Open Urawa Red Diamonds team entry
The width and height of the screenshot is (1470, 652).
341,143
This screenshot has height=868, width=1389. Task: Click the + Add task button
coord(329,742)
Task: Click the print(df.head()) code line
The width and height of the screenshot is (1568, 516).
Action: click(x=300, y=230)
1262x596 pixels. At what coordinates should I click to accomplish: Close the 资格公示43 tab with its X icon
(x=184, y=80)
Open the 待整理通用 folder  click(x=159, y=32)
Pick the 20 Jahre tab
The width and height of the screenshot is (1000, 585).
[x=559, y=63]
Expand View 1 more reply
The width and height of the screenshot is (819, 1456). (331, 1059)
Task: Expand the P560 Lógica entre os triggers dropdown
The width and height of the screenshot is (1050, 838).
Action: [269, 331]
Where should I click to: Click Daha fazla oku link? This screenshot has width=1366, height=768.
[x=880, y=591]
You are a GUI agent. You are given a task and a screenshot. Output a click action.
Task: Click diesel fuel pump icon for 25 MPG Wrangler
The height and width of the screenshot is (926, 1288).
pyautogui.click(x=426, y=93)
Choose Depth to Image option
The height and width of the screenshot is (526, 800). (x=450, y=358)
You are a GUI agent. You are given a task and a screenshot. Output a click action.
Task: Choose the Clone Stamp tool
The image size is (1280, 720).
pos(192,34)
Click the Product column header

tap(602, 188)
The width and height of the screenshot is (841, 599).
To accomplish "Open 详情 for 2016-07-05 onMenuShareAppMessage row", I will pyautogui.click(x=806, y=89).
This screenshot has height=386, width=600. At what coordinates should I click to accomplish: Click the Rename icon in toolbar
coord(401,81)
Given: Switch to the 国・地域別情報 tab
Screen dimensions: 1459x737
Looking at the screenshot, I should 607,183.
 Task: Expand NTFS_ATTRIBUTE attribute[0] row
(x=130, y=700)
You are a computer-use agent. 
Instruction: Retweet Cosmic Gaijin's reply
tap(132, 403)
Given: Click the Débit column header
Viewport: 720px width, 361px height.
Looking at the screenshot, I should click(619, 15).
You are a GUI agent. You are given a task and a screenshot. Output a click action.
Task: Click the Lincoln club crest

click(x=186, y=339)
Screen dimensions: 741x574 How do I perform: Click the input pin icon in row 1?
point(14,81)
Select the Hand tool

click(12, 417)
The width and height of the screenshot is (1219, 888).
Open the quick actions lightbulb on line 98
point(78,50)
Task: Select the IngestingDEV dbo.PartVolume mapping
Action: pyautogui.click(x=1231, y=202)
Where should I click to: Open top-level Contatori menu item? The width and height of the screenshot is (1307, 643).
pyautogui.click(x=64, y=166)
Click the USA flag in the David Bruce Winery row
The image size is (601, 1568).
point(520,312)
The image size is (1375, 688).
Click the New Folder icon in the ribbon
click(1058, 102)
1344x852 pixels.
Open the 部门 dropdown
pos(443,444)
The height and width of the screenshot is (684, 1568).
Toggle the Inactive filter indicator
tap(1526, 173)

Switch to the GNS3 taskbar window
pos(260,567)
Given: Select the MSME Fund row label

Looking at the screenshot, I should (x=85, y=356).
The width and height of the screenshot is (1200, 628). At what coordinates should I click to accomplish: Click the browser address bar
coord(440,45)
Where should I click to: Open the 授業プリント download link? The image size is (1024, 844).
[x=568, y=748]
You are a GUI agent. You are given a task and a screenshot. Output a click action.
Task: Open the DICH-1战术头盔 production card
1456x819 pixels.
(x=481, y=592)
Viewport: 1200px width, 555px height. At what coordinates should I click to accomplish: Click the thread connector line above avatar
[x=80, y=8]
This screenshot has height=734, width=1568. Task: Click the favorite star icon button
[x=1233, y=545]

### PROBLEM TO WORK ON
Reproduce the material above. Do not change a word.

### ANSWER SECTION
Open Urawa Red Diamonds team entry
The width and height of the screenshot is (1470, 652).
341,143
This screenshot has height=868, width=1389. Task: Click the + Add task button
coord(329,742)
Task: Click the print(df.head()) code line
The width and height of the screenshot is (1568, 516).
Action: click(x=300, y=230)
1262x596 pixels. At what coordinates should I click to accomplish: Close the 资格公示43 tab with its X icon
(x=184, y=80)
Open the 待整理通用 folder  click(x=159, y=32)
Pick the 20 Jahre tab
The width and height of the screenshot is (1000, 585).
[x=559, y=63]
Expand View 1 more reply
The width and height of the screenshot is (819, 1456). (331, 1059)
Task: Expand the P560 Lógica entre os triggers dropdown
The width and height of the screenshot is (1050, 838).
Action: [269, 331]
Where should I click to: Click Daha fazla oku link? This screenshot has width=1366, height=768.
[x=880, y=591]
You are a GUI agent. You are given a task and a screenshot. Output a click action.
Task: Click diesel fuel pump icon for 25 MPG Wrangler
The height and width of the screenshot is (926, 1288).
pyautogui.click(x=426, y=93)
Choose Depth to Image option
The height and width of the screenshot is (526, 800). (x=450, y=358)
You are a GUI agent. You are given a task and a screenshot. Output a click action.
Task: Choose the Clone Stamp tool
The image size is (1280, 720).
pos(192,34)
Click the Product column header

tap(602, 188)
The width and height of the screenshot is (841, 599).
To accomplish "Open 详情 for 2016-07-05 onMenuShareAppMessage row", I will pyautogui.click(x=806, y=89).
This screenshot has height=386, width=600. At what coordinates should I click to accomplish: Click the Rename icon in toolbar
coord(401,81)
Given: Switch to the 国・地域別情報 tab
Screen dimensions: 1459x737
Looking at the screenshot, I should 607,183.
 Task: Expand NTFS_ATTRIBUTE attribute[0] row
(x=130, y=700)
You are a computer-use agent. 
Instruction: Retweet Cosmic Gaijin's reply
tap(132, 403)
Given: Click the Débit column header
Viewport: 720px width, 361px height.
Looking at the screenshot, I should click(619, 15).
You are a GUI agent. You are given a task and a screenshot. Output a click action.
Task: Click the Lincoln club crest

click(x=186, y=339)
Screen dimensions: 741x574 How do I perform: Click the input pin icon in row 1?
point(14,81)
Select the Hand tool

click(12, 417)
The width and height of the screenshot is (1219, 888).
Open the quick actions lightbulb on line 98
point(78,50)
Task: Select the IngestingDEV dbo.PartVolume mapping
Action: pyautogui.click(x=1231, y=202)
Where should I click to: Open top-level Contatori menu item? The width and height of the screenshot is (1307, 643).
pyautogui.click(x=64, y=166)
Click the USA flag in the David Bruce Winery row
The image size is (601, 1568).
point(520,312)
The image size is (1375, 688).
Click the New Folder icon in the ribbon
click(1058, 102)
1344x852 pixels.
Open the 部门 dropdown
pos(443,444)
The height and width of the screenshot is (684, 1568).
Toggle the Inactive filter indicator
tap(1526, 173)

Switch to the GNS3 taskbar window
pos(260,567)
Given: Select the MSME Fund row label

Looking at the screenshot, I should (x=85, y=356).
The width and height of the screenshot is (1200, 628). At what coordinates should I click to accomplish: Click the browser address bar
coord(440,45)
Where should I click to: Open the 授業プリント download link? The image size is (1024, 844).
[x=568, y=748]
You are a GUI agent. You are given a task and a screenshot. Output a click action.
Task: Open the DICH-1战术头盔 production card
1456x819 pixels.
(x=481, y=592)
Viewport: 1200px width, 555px height. At what coordinates should I click to accomplish: Click the thread connector line above avatar
[x=80, y=8]
This screenshot has height=734, width=1568. Task: Click the favorite star icon button
[x=1233, y=545]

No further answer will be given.